Copy out each line in the entries below that contains the word "should".

> [Pointing records for text and elements]
%%
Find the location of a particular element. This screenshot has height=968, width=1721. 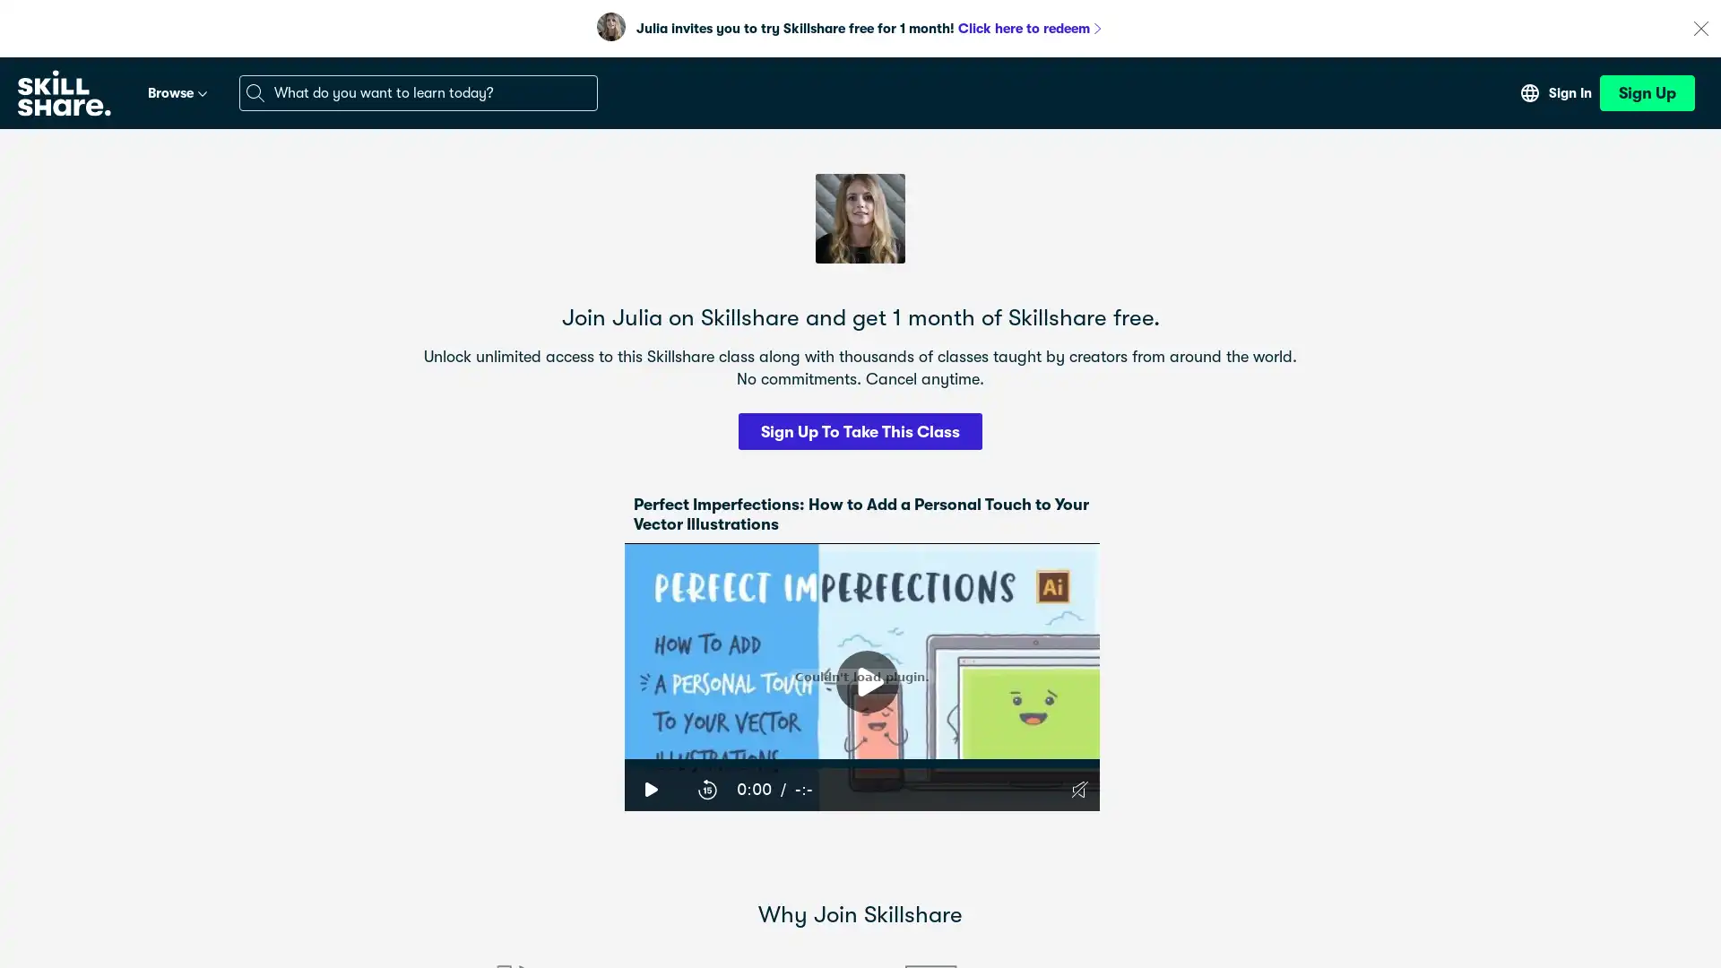

Play is located at coordinates (650, 787).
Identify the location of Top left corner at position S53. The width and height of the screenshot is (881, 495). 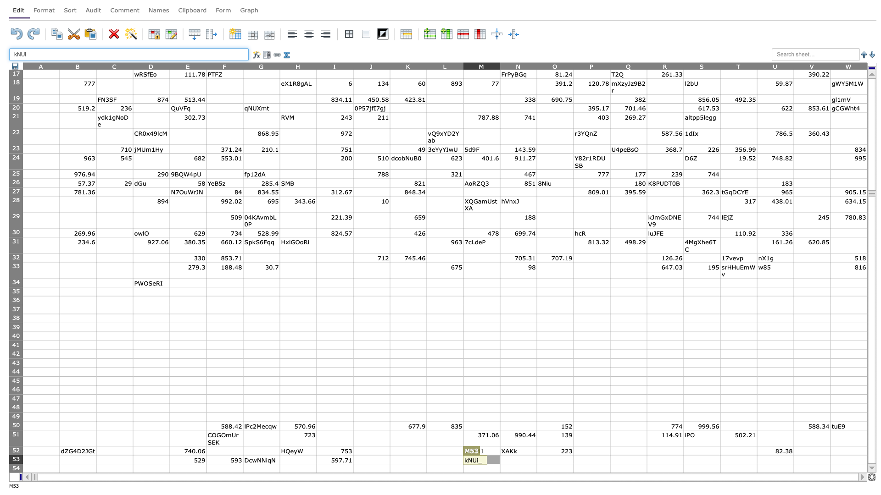
(683, 455).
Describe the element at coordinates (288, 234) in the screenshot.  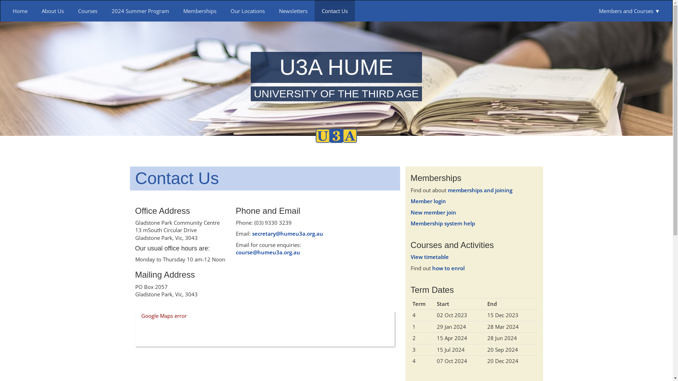
I see `'secretary@humeu3a.org.au'` at that location.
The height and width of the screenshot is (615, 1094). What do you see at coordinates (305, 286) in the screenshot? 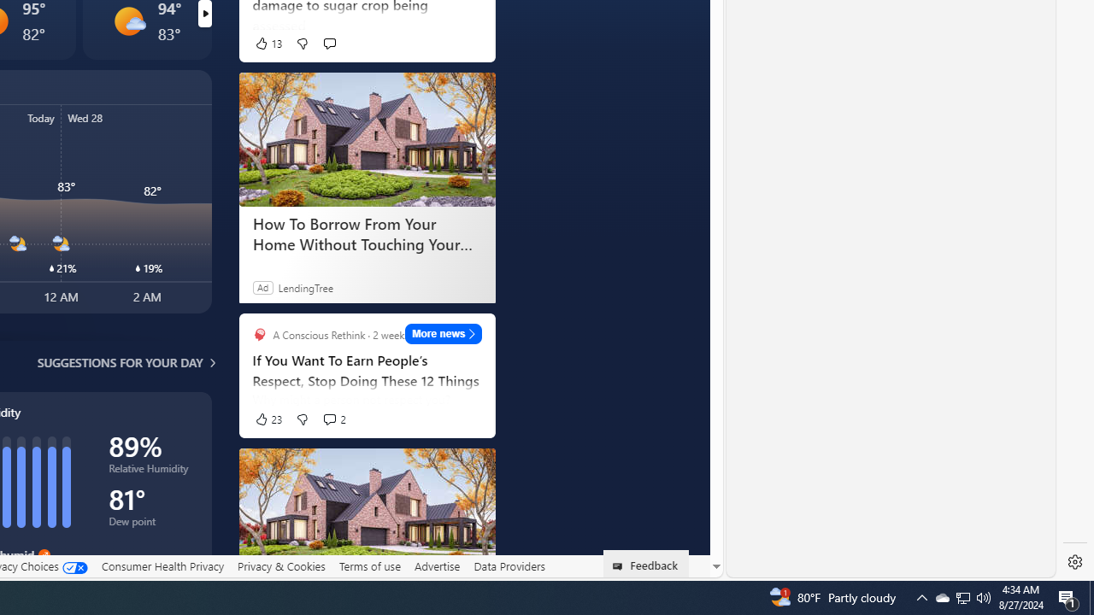
I see `'LendingTree'` at bounding box center [305, 286].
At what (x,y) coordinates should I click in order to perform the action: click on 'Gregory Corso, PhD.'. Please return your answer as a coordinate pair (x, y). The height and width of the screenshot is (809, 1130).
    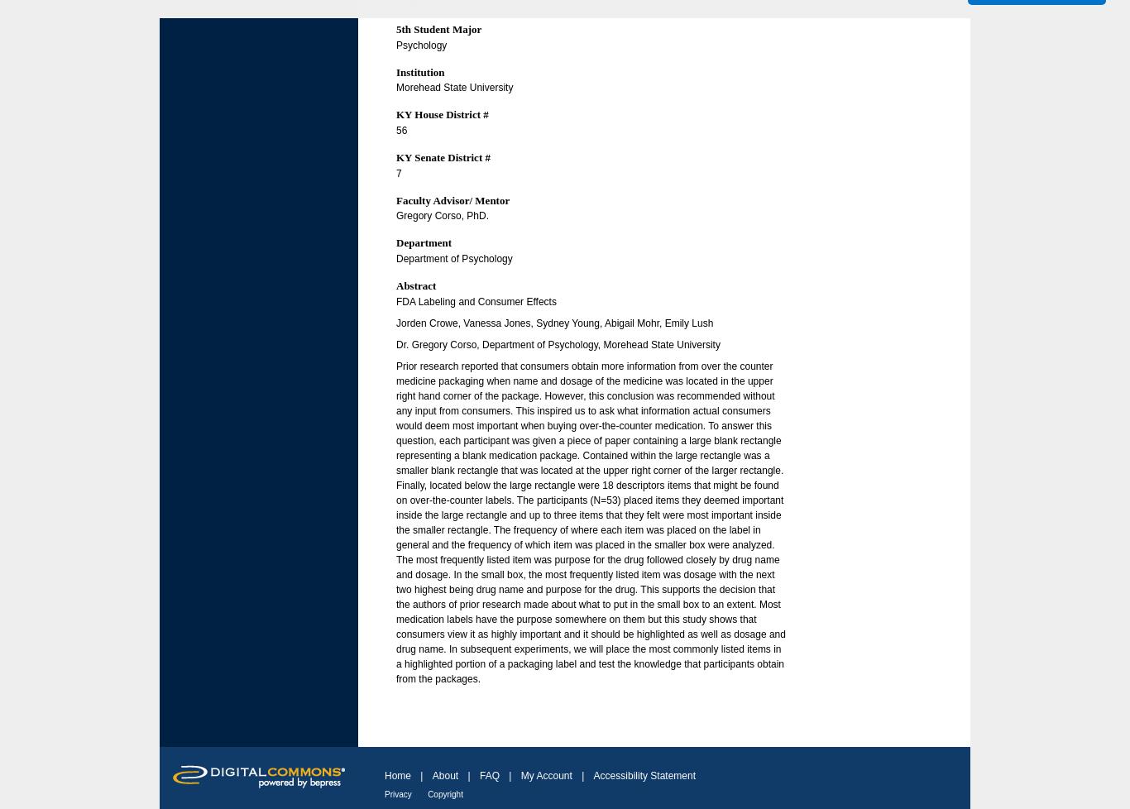
    Looking at the image, I should click on (442, 215).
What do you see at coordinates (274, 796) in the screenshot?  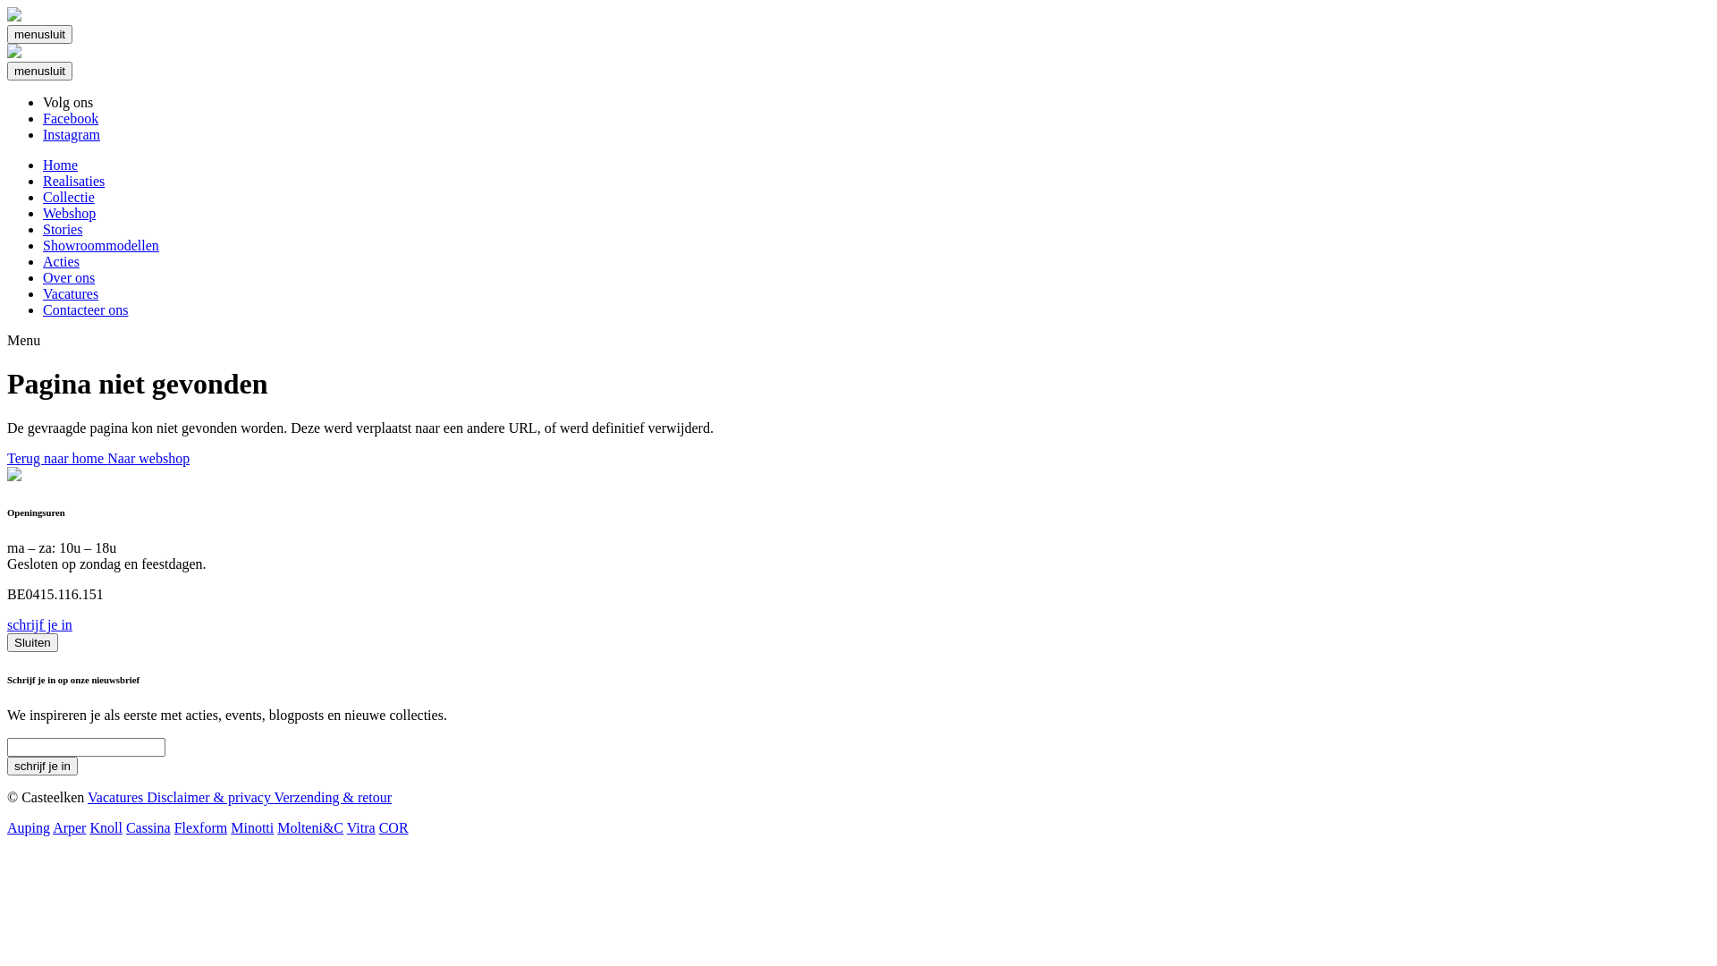 I see `'Verzending & retour'` at bounding box center [274, 796].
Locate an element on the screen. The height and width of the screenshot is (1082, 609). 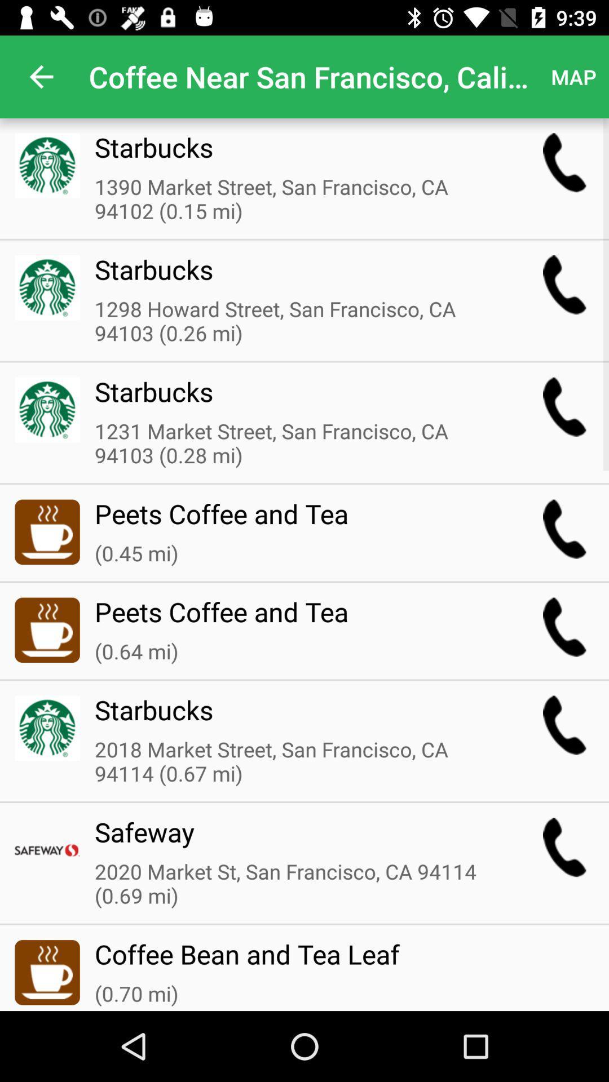
icon below the safeway item is located at coordinates (295, 884).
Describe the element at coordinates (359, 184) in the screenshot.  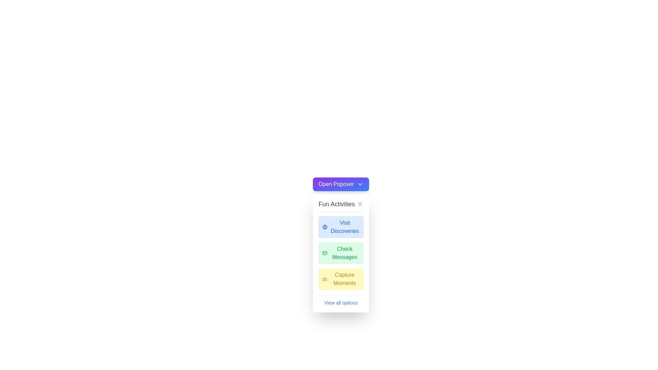
I see `the expansion icon located at the right end of the 'Open Popover' button` at that location.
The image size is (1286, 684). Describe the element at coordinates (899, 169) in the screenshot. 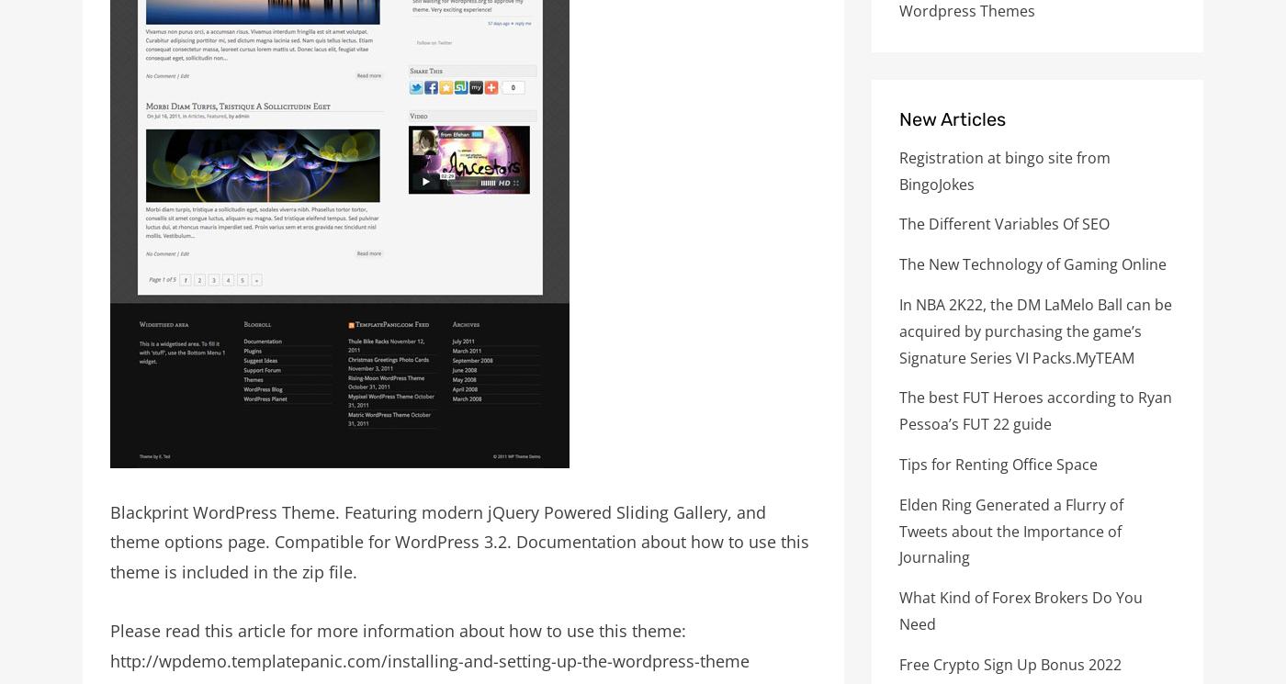

I see `'Registration at bingo site from BingoJokes'` at that location.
%%
> [Task result]
At what (x,y) coordinates should I click in order to perform the action: click on 'Gregory Corso, PhD.'. Please return your answer as a coordinate pair (x, y). The height and width of the screenshot is (809, 1130).
    Looking at the image, I should click on (442, 215).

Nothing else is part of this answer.